### TASK BRIEF
Reproduce the rows below verbatim, from the line holding "Open units and" through the line holding "tap(750, 325)", inclusive.

### MATERIAL
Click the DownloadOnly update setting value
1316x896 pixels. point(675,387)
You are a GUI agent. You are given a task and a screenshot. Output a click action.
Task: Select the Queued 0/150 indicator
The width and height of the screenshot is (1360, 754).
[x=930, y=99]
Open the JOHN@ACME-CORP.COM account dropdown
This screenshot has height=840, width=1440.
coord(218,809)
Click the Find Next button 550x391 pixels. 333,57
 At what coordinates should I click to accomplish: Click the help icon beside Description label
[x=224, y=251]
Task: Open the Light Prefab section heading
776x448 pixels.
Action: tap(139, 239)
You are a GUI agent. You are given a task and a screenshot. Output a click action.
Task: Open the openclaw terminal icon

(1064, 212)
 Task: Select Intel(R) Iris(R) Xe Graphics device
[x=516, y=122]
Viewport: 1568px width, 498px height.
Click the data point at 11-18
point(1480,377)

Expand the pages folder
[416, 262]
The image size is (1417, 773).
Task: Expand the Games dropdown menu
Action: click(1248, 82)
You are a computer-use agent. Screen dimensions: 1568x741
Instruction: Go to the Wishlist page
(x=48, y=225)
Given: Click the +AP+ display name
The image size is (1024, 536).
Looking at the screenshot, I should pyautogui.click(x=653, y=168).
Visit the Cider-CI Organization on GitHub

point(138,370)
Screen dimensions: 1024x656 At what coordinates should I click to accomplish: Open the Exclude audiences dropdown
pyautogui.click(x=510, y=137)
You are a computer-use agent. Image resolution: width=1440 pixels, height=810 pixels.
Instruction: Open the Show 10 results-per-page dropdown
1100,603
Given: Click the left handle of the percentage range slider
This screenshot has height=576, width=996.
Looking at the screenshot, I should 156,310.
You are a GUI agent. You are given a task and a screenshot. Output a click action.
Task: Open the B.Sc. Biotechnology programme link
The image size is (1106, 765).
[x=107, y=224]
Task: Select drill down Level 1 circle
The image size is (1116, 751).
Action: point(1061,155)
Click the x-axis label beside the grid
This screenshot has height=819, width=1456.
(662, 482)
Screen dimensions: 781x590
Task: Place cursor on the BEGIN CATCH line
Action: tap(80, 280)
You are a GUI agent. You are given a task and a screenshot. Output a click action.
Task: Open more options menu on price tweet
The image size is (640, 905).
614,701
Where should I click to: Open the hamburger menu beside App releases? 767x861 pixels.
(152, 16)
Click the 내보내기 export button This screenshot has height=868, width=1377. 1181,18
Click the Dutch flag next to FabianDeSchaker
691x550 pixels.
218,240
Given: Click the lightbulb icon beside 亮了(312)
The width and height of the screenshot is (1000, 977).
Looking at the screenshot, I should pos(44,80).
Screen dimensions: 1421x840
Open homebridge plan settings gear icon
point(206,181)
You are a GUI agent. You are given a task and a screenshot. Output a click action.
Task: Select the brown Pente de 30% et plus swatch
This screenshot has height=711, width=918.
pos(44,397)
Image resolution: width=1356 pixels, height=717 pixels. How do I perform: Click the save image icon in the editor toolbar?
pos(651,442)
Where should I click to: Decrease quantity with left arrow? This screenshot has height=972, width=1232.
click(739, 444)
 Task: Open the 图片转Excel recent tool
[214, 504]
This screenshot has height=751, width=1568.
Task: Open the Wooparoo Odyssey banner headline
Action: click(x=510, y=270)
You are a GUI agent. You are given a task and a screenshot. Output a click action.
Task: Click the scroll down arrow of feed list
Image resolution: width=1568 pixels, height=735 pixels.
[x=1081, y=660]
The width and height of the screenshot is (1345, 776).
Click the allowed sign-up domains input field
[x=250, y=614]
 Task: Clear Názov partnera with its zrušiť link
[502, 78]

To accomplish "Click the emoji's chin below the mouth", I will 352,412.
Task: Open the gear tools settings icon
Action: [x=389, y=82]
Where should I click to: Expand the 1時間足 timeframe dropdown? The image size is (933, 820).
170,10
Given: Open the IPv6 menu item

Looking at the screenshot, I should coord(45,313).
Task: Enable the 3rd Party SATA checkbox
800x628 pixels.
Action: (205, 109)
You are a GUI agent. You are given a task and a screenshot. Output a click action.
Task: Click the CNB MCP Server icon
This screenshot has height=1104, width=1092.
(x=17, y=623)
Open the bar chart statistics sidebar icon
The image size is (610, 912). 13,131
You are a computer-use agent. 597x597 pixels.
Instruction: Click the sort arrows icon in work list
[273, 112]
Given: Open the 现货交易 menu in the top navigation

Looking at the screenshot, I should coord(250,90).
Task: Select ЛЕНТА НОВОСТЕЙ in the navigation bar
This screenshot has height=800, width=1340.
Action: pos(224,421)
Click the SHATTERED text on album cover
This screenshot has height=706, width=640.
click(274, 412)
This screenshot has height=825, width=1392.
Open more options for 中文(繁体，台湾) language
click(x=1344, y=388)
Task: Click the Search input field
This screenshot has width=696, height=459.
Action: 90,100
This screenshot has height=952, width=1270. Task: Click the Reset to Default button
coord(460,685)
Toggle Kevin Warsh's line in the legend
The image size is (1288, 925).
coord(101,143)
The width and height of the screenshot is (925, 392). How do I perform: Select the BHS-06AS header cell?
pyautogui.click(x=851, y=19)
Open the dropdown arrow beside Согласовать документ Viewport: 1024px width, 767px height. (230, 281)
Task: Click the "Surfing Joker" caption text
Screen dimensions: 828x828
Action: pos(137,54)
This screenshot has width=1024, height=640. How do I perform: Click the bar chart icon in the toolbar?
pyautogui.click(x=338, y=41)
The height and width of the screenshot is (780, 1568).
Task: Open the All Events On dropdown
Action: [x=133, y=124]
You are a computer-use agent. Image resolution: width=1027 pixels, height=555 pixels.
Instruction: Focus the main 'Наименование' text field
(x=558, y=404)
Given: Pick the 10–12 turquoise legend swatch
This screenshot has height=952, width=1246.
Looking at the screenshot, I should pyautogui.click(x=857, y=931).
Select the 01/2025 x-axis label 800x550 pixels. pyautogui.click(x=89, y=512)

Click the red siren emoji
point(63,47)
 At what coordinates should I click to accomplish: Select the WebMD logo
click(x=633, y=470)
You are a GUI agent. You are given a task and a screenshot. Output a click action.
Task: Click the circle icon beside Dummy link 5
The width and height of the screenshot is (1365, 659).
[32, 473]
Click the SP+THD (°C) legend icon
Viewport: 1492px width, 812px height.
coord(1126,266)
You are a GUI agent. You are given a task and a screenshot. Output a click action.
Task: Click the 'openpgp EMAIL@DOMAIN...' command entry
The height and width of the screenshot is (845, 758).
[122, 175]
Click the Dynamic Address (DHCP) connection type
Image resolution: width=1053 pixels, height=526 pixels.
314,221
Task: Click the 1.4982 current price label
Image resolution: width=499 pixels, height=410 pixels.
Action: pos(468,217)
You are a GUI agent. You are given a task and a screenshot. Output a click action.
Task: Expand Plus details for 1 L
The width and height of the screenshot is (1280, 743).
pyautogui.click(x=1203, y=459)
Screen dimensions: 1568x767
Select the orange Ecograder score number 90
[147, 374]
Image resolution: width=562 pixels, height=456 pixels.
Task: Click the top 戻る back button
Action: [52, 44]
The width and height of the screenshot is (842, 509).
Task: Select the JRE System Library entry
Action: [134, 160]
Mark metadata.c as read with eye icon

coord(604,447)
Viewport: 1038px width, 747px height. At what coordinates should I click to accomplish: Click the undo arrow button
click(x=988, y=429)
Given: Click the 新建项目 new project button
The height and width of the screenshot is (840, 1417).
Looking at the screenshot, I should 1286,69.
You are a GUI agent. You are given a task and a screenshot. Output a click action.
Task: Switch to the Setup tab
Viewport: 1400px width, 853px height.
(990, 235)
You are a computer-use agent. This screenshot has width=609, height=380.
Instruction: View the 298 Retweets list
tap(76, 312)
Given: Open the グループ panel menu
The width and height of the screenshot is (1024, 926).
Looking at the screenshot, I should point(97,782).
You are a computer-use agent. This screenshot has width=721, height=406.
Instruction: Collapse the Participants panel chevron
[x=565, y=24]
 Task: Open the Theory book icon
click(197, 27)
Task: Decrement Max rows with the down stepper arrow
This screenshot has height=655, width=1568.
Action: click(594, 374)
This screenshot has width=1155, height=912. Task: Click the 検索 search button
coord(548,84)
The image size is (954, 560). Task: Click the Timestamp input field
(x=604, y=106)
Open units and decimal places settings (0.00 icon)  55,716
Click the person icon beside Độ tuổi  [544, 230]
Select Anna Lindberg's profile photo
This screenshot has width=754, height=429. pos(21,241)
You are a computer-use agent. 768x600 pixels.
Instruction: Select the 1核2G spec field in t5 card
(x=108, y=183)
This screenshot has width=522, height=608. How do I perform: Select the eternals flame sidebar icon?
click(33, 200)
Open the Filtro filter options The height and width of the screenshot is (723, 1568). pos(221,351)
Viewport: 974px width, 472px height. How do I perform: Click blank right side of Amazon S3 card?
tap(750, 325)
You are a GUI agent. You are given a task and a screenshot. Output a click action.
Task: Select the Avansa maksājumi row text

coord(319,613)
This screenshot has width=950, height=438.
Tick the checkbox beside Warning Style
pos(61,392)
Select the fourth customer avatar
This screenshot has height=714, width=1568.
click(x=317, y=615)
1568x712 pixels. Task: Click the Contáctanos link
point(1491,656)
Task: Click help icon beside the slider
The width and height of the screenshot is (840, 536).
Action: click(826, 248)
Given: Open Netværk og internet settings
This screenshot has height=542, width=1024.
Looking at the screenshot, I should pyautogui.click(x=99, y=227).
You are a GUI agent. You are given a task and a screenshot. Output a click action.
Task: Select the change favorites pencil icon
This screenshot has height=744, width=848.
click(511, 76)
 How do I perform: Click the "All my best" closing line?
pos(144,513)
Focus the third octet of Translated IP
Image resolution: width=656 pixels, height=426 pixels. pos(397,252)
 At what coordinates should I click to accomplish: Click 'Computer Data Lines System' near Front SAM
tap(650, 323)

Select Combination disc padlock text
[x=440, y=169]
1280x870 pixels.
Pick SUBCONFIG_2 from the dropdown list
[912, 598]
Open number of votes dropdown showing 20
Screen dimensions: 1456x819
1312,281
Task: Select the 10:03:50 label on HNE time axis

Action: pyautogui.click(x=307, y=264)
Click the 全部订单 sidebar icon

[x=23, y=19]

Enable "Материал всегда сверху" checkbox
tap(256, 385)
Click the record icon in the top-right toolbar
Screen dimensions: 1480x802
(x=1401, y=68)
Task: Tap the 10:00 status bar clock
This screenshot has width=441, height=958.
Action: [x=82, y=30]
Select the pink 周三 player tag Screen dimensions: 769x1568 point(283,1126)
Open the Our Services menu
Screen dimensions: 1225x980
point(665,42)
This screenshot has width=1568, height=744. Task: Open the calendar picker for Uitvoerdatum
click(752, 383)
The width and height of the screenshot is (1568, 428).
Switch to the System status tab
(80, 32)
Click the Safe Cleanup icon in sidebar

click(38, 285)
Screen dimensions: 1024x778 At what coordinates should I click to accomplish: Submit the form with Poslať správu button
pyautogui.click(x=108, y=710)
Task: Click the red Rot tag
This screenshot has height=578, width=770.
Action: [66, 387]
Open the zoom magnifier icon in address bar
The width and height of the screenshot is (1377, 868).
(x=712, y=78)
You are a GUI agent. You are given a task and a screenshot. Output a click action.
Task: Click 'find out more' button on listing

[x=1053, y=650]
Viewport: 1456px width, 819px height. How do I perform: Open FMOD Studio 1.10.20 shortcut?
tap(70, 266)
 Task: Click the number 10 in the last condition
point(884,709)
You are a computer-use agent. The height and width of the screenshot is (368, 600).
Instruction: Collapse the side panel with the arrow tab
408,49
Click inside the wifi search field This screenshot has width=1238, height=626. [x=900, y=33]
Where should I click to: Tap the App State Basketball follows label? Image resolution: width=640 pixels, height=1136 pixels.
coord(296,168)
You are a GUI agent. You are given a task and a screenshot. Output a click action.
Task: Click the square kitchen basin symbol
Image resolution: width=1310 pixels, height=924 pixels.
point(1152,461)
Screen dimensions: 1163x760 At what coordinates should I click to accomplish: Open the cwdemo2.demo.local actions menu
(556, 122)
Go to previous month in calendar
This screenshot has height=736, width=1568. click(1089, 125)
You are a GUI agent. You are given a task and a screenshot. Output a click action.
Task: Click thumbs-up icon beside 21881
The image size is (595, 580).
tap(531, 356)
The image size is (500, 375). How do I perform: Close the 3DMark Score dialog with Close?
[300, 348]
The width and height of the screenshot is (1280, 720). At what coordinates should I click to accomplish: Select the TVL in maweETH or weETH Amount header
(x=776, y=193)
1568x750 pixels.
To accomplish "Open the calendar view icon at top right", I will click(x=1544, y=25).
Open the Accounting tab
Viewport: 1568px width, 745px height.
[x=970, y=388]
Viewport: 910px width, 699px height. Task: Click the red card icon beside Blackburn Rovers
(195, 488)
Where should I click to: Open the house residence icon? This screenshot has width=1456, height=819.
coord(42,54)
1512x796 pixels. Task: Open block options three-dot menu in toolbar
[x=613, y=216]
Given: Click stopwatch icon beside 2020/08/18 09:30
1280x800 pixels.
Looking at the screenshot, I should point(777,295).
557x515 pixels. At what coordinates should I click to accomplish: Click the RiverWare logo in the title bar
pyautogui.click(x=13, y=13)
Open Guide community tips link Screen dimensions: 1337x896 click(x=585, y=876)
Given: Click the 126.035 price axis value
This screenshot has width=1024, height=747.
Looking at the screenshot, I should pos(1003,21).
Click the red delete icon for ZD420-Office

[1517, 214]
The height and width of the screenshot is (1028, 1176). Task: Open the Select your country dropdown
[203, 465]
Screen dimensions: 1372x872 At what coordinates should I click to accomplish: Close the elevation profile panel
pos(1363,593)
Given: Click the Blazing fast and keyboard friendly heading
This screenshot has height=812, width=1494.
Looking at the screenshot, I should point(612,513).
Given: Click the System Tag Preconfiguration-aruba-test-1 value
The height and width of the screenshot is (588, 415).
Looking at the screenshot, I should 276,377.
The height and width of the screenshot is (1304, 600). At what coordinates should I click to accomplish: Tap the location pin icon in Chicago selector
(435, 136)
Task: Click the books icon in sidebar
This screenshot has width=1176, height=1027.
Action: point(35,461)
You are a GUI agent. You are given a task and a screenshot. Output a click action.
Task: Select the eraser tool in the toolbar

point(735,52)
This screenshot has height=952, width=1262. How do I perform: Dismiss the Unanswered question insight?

### TASK OUTPUT
Open units and decimal places settings (0.00 icon)  55,716
Click the person icon beside Độ tuổi  [544, 230]
Select Anna Lindberg's profile photo
This screenshot has width=754, height=429. pos(21,241)
You are a computer-use agent. 768x600 pixels.
Instruction: Select the 1核2G spec field in t5 card
(x=108, y=183)
This screenshot has width=522, height=608. How do I perform: Select the eternals flame sidebar icon?
click(33, 200)
Open the Filtro filter options The height and width of the screenshot is (723, 1568). pos(221,351)
Viewport: 974px width, 472px height. How do I perform: Click blank right side of Amazon S3 card?
tap(750, 325)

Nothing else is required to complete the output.